EXCERTO DO TEXTO
========================================

O Presidente russo põe mesmo em causa os acordos internacionais, acusando o Ocidente de os manipular a seu favor. “O Ocidente colectivo decidiu unilateralmente quem tem e quem não tem o direito à autodeterminação. Quem lhes deu esse direito? É por isso que ficaram tão irritados com a escolha das pessoas da Crimeia e destas regiões”, exemplificou. O Ocidente, disse Putin, tem uma atitude “colonial” e “racista” porque “espalha russofobia pelo mundo”.

Acusando os Estados Unidos de terem sido o único país até hoje a usar bombas atómicas numa guerra e os britânicos de terem bombardeado cidades alemãs na Segunda Guerra Mundial, Putin também acusou “os anglo-saxões” de terem “organizado explosões nos gasodutos [Nord Stream] no mar Báltico”.

Ataque fora do comum

Apesar da condenação generalizada a nível internacional, a anexação foi motivo para festa em Moscovo. Vários palcos e ecrãs gigantes foram montados nas imediações da Praça Vermelha, em frente ao Kremlin, onde esta sexta-feira vai decorrer um concerto, e o canal de televisão Rossiya 24 teve um relógio a fazer a contagem decrescente até à cerimónia.

A assinatura dos tratados foi precedida pelo reconhecimento da independência de Kherson e Zaporijjia por Vladimir Putin. Nenhuma destas regiões, assim como as autoproclamadas repúblicas populares de Donetsk e Lugansk, estão inteiramente sob controlo militar russo ou dos seus aliados separatistas.

Segue-se agora a validação das anexações pelo Tribunal Constitucional russo e a sua aprovação pela Duma (Parlamento), que terá de alterar os limites da Federação Russa na Constituição. Por fim, o assunto volta à mesa de Vladimir Putin para uma assinatura final. A anexação destes territórios não deverá ser reconhecida por grande parte dos países.

O analista político Mark Galeotti, que tem vários livros sobre a Rússia de Putin, diz que o Presidente russo “acredita genuinamente que está numa luta civilizacional contra o Ocidente” e que, portanto, “a guerra não tem só que ver com a Ucrânia”. No Twitter, Galeotti escreveu: “Para um homem alegadamente confiante e sereno com as suas decisões, ele passa mesmo muito tempo a dar justificações complexas e cada vez mais conspirativas. Não consigo deixar de achar que muito disto é para si próprio, não para o povo russo, nem para o mundo lá fora.”

Já Max Seddon, correspondente de longa data do Financial Times em Moscovo, sublinha que é hábito Putin fazer discursos de ataque ao Ocidente, mas que este é um “ataque mesmo devastador”, que foge à norma de anteriores declarações.

========================================

TAREFAS A REALIZAR
A. Indique se cada uma das afirmações seguintes está de acordo com o excerto sobre a anexação, respondendo sim ou não e citando as palavras do excerto que o determinam. (i) Putin acusou os anglo-saxões de estarem por trás das explosões nos gasodutos do mar Báltico. (ii) As regiões de Kherson e Zaporijjia encontram-se inteiramente sob controlo militar russo. (iii) Depois da validação pelo Tribunal Constitucional e da aprovação pela Duma, o assunto regressa a Putin para uma assinatura final.
B. No excerto sobre a anexação, transcreva todo o trecho que vai de "A assinatura dos" até "seus aliados separatistas.", trocando "Kherson" por "Mariupol".
C. Enumere todas as regiões e repúblicas nomeadas no parágrafo do excerto sobre a anexação que começa por "A assinatura dos tratados".

LISTAGEM DE ENTRADAS
========================================

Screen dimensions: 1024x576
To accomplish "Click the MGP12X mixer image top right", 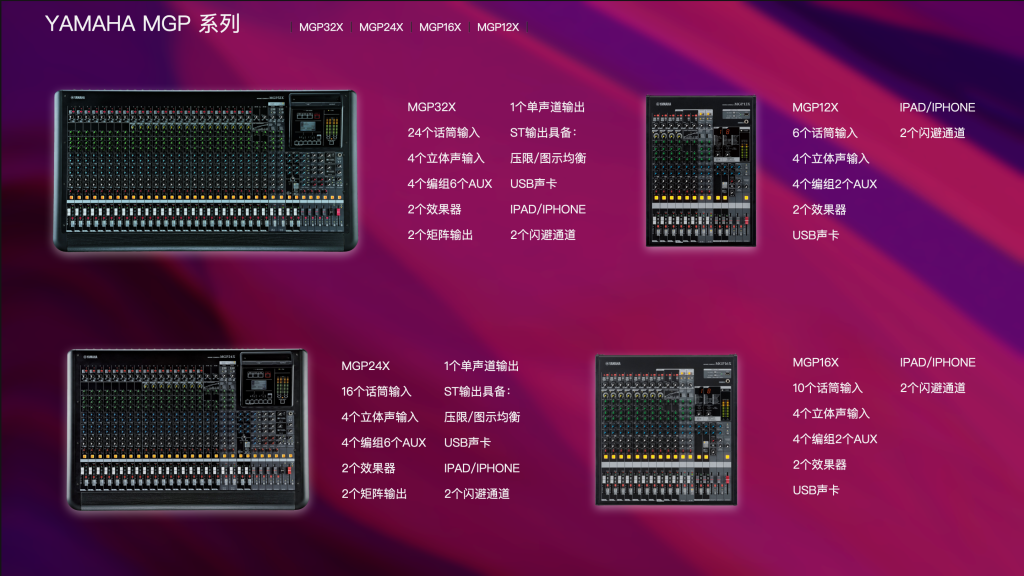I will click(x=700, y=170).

========================================

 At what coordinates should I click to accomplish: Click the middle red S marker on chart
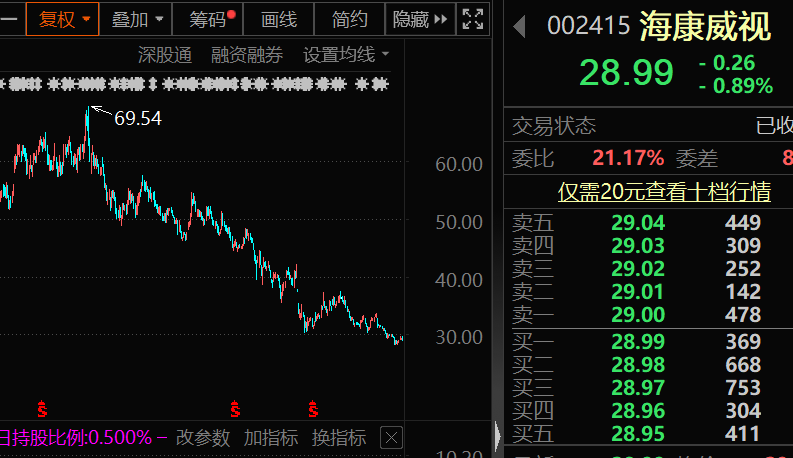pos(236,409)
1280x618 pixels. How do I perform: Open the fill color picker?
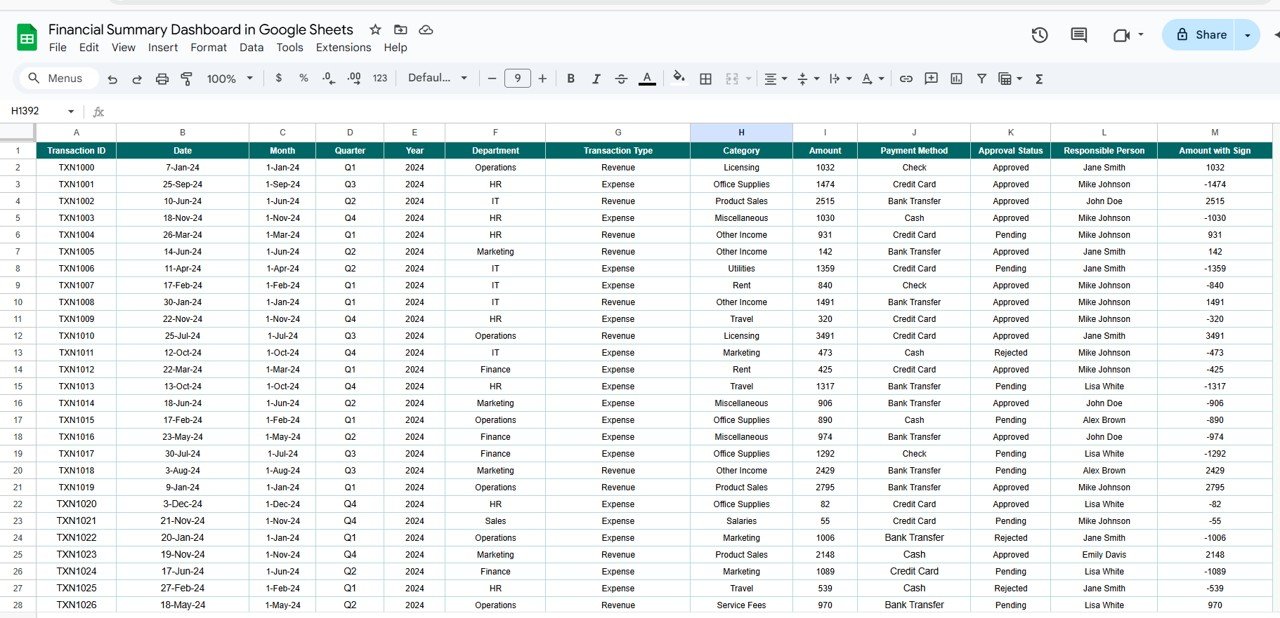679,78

========================================

RESPOSTAS FINAIS
A.
(i) Sim: "Putin também acusou “os anglo-saxões” de terem “organizado explosões nos gasodutos [Nord Stream] no mar Báltico”".
(ii) Não: "Nenhuma destas regiões, assim como as autoproclamadas repúblicas populares de Donetsk e Lugansk, estão inteiramente sob controlo militar russo ou dos seus aliados separatistas".
(iii) Sim: "Por fim, o assunto volta à mesa de Vladimir Putin para uma assinatura final".

B.
A assinatura dos tratados foi precedida pelo reconhecimento da independência de Mariupol e Zaporijjia por Vladimir Putin. Nenhuma destas regiões, assim como as autoproclamadas repúblicas populares de Donetsk e Lugansk, estão inteiramente sob controlo militar russo ou dos seus aliados separatistas.

C. Kherson, Zaporijjia, Donetsk, Lugansk